[START MATERIAL PROVIDED]

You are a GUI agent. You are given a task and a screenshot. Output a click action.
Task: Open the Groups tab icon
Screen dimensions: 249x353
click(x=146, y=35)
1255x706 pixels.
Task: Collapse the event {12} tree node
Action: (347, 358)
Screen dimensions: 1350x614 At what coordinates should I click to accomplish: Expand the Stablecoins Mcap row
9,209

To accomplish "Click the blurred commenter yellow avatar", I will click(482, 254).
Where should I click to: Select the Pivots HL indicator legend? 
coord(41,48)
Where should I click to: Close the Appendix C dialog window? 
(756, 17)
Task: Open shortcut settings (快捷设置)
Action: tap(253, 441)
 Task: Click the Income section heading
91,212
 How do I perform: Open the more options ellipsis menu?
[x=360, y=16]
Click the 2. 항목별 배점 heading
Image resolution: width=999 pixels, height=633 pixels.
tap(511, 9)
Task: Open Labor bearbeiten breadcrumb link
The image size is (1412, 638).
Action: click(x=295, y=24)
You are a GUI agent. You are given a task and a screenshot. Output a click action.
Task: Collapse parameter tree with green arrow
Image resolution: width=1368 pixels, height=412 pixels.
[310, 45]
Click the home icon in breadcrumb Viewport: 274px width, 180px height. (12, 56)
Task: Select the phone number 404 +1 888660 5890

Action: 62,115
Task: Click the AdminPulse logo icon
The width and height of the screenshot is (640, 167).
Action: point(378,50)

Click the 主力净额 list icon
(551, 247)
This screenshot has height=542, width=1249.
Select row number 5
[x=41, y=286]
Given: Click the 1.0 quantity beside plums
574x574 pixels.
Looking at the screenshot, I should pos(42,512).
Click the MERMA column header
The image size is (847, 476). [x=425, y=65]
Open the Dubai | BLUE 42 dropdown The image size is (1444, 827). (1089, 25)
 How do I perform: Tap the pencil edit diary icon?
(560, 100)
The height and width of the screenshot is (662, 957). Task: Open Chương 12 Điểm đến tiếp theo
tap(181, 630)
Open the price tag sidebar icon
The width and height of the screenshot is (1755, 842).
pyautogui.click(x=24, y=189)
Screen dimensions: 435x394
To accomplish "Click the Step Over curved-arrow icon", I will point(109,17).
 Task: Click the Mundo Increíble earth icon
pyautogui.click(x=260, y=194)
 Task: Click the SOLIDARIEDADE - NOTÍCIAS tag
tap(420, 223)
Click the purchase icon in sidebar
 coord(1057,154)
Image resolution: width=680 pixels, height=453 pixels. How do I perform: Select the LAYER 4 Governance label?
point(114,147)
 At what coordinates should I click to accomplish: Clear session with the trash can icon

[END MATERIAL PROVIDED]

> _THE EXERCISE_
Rewrite the stretch from the line containing "The height and" through the end of the material, changing "sidebar" to "toolbar" and leaving everything else as it is.

> _COMPLETED TASK_
The height and width of the screenshot is (662, 957). Task: Open Chương 12 Điểm đến tiếp theo
tap(181, 630)
Open the price tag toolbar icon
The width and height of the screenshot is (1755, 842).
pyautogui.click(x=24, y=189)
Screen dimensions: 435x394
To accomplish "Click the Step Over curved-arrow icon", I will point(109,17).
 Task: Click the Mundo Increíble earth icon
pyautogui.click(x=260, y=194)
 Task: Click the SOLIDARIEDADE - NOTÍCIAS tag
tap(420, 223)
Click the purchase icon in toolbar
 coord(1057,154)
Image resolution: width=680 pixels, height=453 pixels. How do I perform: Select the LAYER 4 Governance label?
point(114,147)
 At what coordinates should I click to accomplish: Clear session with the trash can icon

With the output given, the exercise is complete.